1. La punibilità come categoria autonoma

1.1. Le cause di non punibilità in senso stretto: una categoria, in passato, controversa

La difficoltà di definire questa categoria deriva da una moltitudine di fattori, primo fra questi il loro carattere eterogeneo, difficilmente riconducibile a un concetto unitario. In secondo luogo, la loro collocazione sistematica implica una presa di posizione rispetto all’istituto della punibilità, investendo temi di teoria generale del reato e valutazioni rispetto all’operatività del principio nullum crimen sine poena. A questo proposito, si rileva come, ammettendo la punibilità fra gli elementi costitutivi del reato, la presenza di una delle cause di non punibilità negherebbe l’esistenza del reato stesso. In caso contrario, collocando questi elementi al di fuori della struttura del reato, si ammetterebbe la possibilità che un fatto tipico, antigiuridico e colpevole non fosse punito. Il che comporterebbe la negazione del suddetto principio.558

557 DI MARTINO, La sequenza infranta, profili della dissociazione tra reato e pena, cit., p. 32.
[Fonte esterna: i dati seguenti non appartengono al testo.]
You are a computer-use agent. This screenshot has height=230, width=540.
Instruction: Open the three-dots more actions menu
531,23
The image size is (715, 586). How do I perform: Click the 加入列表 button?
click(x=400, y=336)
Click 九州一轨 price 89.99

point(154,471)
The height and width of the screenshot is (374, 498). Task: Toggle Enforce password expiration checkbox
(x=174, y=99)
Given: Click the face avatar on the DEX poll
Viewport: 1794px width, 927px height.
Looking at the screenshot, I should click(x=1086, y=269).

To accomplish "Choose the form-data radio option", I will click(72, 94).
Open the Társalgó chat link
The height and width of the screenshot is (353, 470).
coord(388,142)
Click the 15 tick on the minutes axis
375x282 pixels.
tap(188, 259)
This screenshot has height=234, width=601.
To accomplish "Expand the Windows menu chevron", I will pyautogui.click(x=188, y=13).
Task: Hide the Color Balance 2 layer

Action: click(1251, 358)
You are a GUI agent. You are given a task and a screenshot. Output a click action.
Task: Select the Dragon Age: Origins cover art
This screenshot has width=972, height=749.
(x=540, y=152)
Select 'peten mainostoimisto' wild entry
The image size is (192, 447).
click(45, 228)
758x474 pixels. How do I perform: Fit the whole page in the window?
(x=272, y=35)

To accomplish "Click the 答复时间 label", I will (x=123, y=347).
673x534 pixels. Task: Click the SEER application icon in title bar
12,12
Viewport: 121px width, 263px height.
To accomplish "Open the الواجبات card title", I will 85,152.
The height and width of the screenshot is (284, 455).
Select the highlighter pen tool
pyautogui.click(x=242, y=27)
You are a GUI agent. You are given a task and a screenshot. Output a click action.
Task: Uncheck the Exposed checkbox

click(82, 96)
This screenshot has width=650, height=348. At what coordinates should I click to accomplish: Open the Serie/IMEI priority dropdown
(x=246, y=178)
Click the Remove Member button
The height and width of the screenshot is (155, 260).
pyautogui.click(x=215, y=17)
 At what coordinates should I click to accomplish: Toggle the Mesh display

558 La questione non è di poco momento. Se ne terrà conto in seguito, pur senza pretesa di completezza, al fine di accennare agli aspetti strettamente connessi alla natura giuridica delle cause di non punibilità in senso stretto.

Esistono delle situazioni caratterizzate dall’inapplicabilità della sanzione a un determinato fatto. Le cause di questo fenomeno sono numerose e variegate e al loro interno si citano le cause di giustificazione, che escludono l’antigiuridicità del fatto, le cause scusanti, che escludono la colpevolezza e le cause di esclusione della punibilità, oggetto del presente discorso. Queste ultime hanno una rilevanza autonoma, poiché disciplinate da principi diversi rispetto alle altre cause che implicano la non applicazione della sanzione penale559.

L’autonomia della categoria è stata messa in forte discussione in passato, tuttavia ad oggi sembra essere pacifica560, soprattutto alla luce dei molteplici interventi legislativi che ne hanno disegnato una figura ampia, anche se particolarmente sfaccettata. Ma soprattutto hanno dimostrato che la punibilità è oggi uno degli ambiti d’intervento privilegiati dal legislatore per introdurre nel sistema opzioni di politica criminale specifiche e ulteriori rispetto a quelle che stanno alla base delle valutazioni che fondano le fattispecie incriminatrici.

Lo stesso codice penale, quando parla di “non punibilità”, usa l’espressione in un senso, per così dire, omnicomprensivo, riferendosi a tutte le ipotesi in cui un fatto non è colpito dalla sanzione penale, quale che ne sia il motivo.

L’espressione “cause di non punibilità” è da sempre stata usata con diverse accezioni. Al fine di delimitare l’oggetto della presente analisi, sembra tuttora utile riferirsi al fondamentale studio di Giuliano Vassalli561: l’Autore propone una classificazione dei significati attribuiti a questa categoria562 e individua, all’interno di essa, quella costituita dalle cause di non punibilità in senso stretto.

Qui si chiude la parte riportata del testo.